## Work instruction:
Given the material below, output exactly the lines from the line with "続きを読む (1009, 66)" to the line with "עוד עלינו (762, 1426)", both ends included, and no other lines.
**** Dataset extract
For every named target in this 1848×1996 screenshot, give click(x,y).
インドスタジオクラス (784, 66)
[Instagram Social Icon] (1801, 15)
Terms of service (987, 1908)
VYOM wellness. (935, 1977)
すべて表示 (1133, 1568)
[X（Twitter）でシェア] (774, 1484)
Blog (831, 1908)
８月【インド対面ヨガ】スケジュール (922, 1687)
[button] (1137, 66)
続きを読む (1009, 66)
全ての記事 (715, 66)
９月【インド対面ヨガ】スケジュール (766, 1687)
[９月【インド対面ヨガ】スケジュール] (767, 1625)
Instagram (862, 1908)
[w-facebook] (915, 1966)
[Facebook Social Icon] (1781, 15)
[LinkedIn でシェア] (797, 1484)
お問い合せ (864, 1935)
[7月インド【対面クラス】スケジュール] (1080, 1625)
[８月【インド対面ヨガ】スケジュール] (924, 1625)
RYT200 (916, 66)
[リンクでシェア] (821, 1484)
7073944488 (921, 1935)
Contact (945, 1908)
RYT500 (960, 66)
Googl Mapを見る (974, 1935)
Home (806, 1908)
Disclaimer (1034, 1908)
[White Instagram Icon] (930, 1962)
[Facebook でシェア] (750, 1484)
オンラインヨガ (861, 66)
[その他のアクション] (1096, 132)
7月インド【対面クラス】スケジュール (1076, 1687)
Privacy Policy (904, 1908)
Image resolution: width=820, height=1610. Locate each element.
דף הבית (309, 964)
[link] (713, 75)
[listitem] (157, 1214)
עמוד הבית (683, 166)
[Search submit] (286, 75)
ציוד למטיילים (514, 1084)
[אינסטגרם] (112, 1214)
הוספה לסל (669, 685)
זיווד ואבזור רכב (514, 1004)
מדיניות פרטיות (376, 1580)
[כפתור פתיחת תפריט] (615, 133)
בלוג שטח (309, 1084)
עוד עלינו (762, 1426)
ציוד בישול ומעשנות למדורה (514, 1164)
********
## Response to the exercise:
続きを読む (1009, 66)
全ての記事 (715, 66)
９月【インド対面ヨガ】スケジュール (766, 1687)
[９月【インド対面ヨガ】スケジュール] (767, 1625)
Instagram (862, 1908)
[w-facebook] (915, 1966)
[Facebook Social Icon] (1781, 15)
[LinkedIn でシェア] (797, 1484)
お問い合せ (864, 1935)
[7月インド【対面クラス】スケジュール] (1080, 1625)
[８月【インド対面ヨガ】スケジュール] (924, 1625)
RYT200 (916, 66)
[リンクでシェア] (821, 1484)
7073944488 (921, 1935)
Contact (945, 1908)
RYT500 (960, 66)
Googl Mapを見る (974, 1935)
Home (806, 1908)
Disclaimer (1034, 1908)
[White Instagram Icon] (930, 1962)
[Facebook でシェア] (750, 1484)
オンラインヨガ (861, 66)
[その他のアクション] (1096, 132)
7月インド【対面クラス】スケジュール (1076, 1687)
Privacy Policy (904, 1908)
Image resolution: width=820, height=1610. Locate each element.
דף הבית (309, 964)
[link] (713, 75)
[listitem] (157, 1214)
עמוד הבית (683, 166)
[Search submit] (286, 75)
ציוד למטיילים (514, 1084)
[אינסטגרם] (112, 1214)
הוספה לסל (669, 685)
זיווד ואבזור רכב (514, 1004)
מדיניות פרטיות (376, 1580)
[כפתור פתיחת תפריט] (615, 133)
בלוג שטח (309, 1084)
עוד עלינו (762, 1426)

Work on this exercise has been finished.